Task instructions
Set each entry down exactly as written.

══ Records for the task

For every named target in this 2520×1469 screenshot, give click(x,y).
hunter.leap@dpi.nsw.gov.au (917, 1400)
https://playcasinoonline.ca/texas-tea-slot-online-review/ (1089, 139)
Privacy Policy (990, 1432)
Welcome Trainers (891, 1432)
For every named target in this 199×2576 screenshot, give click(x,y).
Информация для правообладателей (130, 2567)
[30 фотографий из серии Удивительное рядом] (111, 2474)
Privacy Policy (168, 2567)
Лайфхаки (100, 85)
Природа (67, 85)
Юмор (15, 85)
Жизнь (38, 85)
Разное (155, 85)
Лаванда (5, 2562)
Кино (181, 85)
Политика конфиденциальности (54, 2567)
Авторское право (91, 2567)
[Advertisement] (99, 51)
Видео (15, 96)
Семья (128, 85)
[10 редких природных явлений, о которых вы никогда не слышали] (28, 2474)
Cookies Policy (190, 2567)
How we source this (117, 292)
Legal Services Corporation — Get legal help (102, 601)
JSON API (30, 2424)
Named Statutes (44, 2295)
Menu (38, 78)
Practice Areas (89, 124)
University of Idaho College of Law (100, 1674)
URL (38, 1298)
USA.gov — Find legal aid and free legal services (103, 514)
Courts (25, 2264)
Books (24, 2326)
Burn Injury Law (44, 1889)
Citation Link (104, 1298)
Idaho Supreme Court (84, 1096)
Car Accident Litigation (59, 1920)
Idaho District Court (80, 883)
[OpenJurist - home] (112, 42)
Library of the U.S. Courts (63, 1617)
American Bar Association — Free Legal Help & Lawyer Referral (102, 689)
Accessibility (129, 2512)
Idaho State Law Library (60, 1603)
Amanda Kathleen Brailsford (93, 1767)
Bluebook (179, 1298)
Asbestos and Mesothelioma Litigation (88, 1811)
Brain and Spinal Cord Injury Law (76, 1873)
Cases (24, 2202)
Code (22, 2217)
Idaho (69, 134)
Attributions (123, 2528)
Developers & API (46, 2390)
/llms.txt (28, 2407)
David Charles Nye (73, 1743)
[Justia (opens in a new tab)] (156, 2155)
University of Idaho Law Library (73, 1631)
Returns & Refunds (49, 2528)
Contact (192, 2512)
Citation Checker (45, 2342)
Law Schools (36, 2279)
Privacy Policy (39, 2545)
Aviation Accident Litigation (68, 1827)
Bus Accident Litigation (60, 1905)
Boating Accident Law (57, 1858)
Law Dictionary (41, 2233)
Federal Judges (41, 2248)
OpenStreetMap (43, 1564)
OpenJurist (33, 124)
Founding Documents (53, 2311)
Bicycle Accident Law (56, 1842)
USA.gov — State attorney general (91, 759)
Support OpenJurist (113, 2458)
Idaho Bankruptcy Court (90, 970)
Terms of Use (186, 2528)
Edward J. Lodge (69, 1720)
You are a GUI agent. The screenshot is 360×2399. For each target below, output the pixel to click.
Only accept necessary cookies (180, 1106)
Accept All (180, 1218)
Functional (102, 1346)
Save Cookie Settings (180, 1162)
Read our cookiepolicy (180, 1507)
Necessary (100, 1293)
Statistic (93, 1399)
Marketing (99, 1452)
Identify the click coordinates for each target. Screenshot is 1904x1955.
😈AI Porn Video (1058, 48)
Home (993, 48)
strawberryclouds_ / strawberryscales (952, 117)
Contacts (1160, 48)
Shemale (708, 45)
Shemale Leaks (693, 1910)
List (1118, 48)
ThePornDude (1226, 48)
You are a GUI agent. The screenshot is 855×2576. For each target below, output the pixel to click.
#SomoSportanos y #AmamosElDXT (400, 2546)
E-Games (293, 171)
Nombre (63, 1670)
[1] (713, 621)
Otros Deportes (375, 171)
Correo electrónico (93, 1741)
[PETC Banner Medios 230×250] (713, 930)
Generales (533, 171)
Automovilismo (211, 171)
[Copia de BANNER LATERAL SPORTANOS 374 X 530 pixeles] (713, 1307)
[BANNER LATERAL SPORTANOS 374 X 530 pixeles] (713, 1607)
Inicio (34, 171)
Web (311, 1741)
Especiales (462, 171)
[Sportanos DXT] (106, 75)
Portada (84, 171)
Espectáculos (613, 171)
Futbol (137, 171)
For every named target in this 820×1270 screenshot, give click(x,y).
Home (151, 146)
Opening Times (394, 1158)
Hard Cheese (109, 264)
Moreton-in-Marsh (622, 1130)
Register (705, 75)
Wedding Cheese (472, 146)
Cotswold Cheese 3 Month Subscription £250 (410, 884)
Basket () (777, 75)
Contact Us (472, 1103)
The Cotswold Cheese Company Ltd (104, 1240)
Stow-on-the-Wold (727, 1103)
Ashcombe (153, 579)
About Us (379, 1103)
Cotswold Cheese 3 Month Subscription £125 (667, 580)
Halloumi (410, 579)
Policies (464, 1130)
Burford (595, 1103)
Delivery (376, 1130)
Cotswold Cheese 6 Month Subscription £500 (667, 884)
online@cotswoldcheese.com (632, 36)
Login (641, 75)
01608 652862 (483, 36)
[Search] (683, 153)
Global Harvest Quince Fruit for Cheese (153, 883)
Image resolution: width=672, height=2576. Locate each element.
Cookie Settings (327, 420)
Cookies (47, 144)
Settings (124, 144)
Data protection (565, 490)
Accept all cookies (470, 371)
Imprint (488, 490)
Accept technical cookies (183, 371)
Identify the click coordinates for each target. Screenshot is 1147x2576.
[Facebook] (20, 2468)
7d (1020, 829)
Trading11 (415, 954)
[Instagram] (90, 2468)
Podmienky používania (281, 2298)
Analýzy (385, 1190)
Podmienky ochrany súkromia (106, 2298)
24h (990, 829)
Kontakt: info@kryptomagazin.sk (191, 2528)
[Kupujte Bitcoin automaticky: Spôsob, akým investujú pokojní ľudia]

════

Solution for this problem
For every named target in this 2520×1469 screenshot, give click(x,y).
hunter.leap@dpi.nsw.gov.au (917, 1400)
https://playcasinoonline.ca/texas-tea-slot-online-review/ (1089, 139)
Privacy Policy (990, 1432)
Welcome Trainers (891, 1432)
For every named target in this 199×2576 screenshot, give click(x,y).
Информация для правообладателей (130, 2567)
[30 фотографий из серии Удивительное рядом] (111, 2474)
Privacy Policy (168, 2567)
Лайфхаки (100, 85)
Природа (67, 85)
Юмор (15, 85)
Жизнь (38, 85)
Разное (155, 85)
Лаванда (5, 2562)
Кино (181, 85)
Политика конфиденциальности (54, 2567)
Авторское право (91, 2567)
[Advertisement] (99, 51)
Видео (15, 96)
Семья (128, 85)
[10 редких природных явлений, о которых вы никогда не слышали] (28, 2474)
Cookies Policy (190, 2567)
How we source this (117, 292)
Legal Services Corporation — Get legal help (102, 601)
JSON API (30, 2424)
Named Statutes (44, 2295)
Menu (38, 78)
Practice Areas (89, 124)
University of Idaho College of Law (100, 1674)
URL (38, 1298)
USA.gov — Find legal aid and free legal services (103, 514)
Courts (25, 2264)
Books (24, 2326)
Burn Injury Law (44, 1889)
Citation Link (104, 1298)
Idaho Supreme Court (84, 1096)
Car Accident Litigation (59, 1920)
Idaho District Court (80, 883)
[OpenJurist - home] (112, 42)
Library of the U.S. Courts (63, 1617)
American Bar Association — Free Legal Help & Lawyer Referral (102, 689)
Accessibility (129, 2512)
Idaho State Law Library (60, 1603)
Amanda Kathleen Brailsford (93, 1767)
Bluebook (179, 1298)
Asbestos and Mesothelioma Litigation (88, 1811)
Brain and Spinal Cord Injury Law (76, 1873)
Cases (24, 2202)
Code (22, 2217)
Idaho (69, 134)
Attributions (123, 2528)
Developers & API (46, 2390)
/llms.txt (28, 2407)
David Charles Nye (73, 1743)
[Justia (opens in a new tab)] (156, 2155)
University of Idaho Law Library (73, 1631)
Returns & Refunds (49, 2528)
Contact (192, 2512)
Citation Checker (45, 2342)
Law Schools (36, 2279)
Privacy Policy (39, 2545)
Aviation Accident Litigation (68, 1827)
Bus Accident Litigation (60, 1905)
Boating Accident Law (57, 1858)
Law Dictionary (41, 2233)
Federal Judges (41, 2248)
OpenStreetMap (43, 1564)
OpenJurist (33, 124)
Founding Documents (53, 2311)
Bicycle Accident Law (56, 1842)
USA.gov — State attorney general (91, 759)
Support OpenJurist (113, 2458)
Idaho Bankruptcy Court (90, 970)
Terms of Use (186, 2528)
Edward J. Lodge (69, 1720)
You are a GUI agent. The screenshot is 360×2399. For each target below, output the pixel to click.
Only accept necessary cookies (180, 1106)
Accept All (180, 1218)
Functional (102, 1346)
Save Cookie Settings (180, 1162)
Read our cookiepolicy (180, 1507)
Necessary (100, 1293)
Statistic (93, 1399)
Marketing (99, 1452)
Identify the click coordinates for each target. Screenshot is 1904x1955.
😈AI Porn Video (1058, 48)
Home (993, 48)
strawberryclouds_ / strawberryscales (952, 117)
Contacts (1160, 48)
Shemale (708, 45)
Shemale Leaks (693, 1910)
List (1118, 48)
ThePornDude (1226, 48)
You are a GUI agent. The screenshot is 855×2576. For each target below, output the pixel to click.
#SomoSportanos y #AmamosElDXT (400, 2546)
E-Games (293, 171)
Nombre (63, 1670)
[1] (713, 621)
Otros Deportes (375, 171)
Correo electrónico (93, 1741)
[PETC Banner Medios 230×250] (713, 930)
Generales (533, 171)
Automovilismo (211, 171)
[Copia de BANNER LATERAL SPORTANOS 374 X 530 pixeles] (713, 1307)
[BANNER LATERAL SPORTANOS 374 X 530 pixeles] (713, 1607)
Inicio (34, 171)
Web (311, 1741)
Especiales (462, 171)
[Sportanos DXT] (106, 75)
Portada (84, 171)
Espectáculos (613, 171)
Futbol (137, 171)
For every named target in this 820×1270 screenshot, give click(x,y).
Home (151, 146)
Opening Times (394, 1158)
Hard Cheese (109, 264)
Moreton-in-Marsh (622, 1130)
Register (705, 75)
Wedding Cheese (472, 146)
Cotswold Cheese 3 Month Subscription £250 (410, 884)
Basket () (777, 75)
Contact Us (472, 1103)
The Cotswold Cheese Company Ltd (104, 1240)
Stow-on-the-Wold (727, 1103)
Ashcombe (153, 579)
About Us (379, 1103)
Cotswold Cheese 3 Month Subscription £125 (667, 580)
Halloumi (410, 579)
Policies (464, 1130)
Burford (595, 1103)
Delivery (376, 1130)
Cotswold Cheese 6 Month Subscription £500 (667, 884)
online@cotswoldcheese.com (632, 36)
Login (641, 75)
01608 652862 (483, 36)
[Search] (683, 153)
Global Harvest Quince Fruit for Cheese (153, 883)
Image resolution: width=672, height=2576. Locate each element.
Cookie Settings (327, 420)
Cookies (47, 144)
Settings (124, 144)
Data protection (565, 490)
Accept all cookies (470, 371)
Imprint (488, 490)
Accept technical cookies (183, 371)
Identify the click coordinates for each target. Screenshot is 1147x2576.
[Facebook] (20, 2468)
7d (1020, 829)
Trading11 (415, 954)
[Instagram] (90, 2468)
Podmienky používania (281, 2298)
Analýzy (385, 1190)
Podmienky ochrany súkromia (106, 2298)
24h (990, 829)
Kontakt: info@kryptomagazin.sk (191, 2528)
[Kupujte Bitcoin automaticky: Spôsob, akým investujú pokojní ľudia]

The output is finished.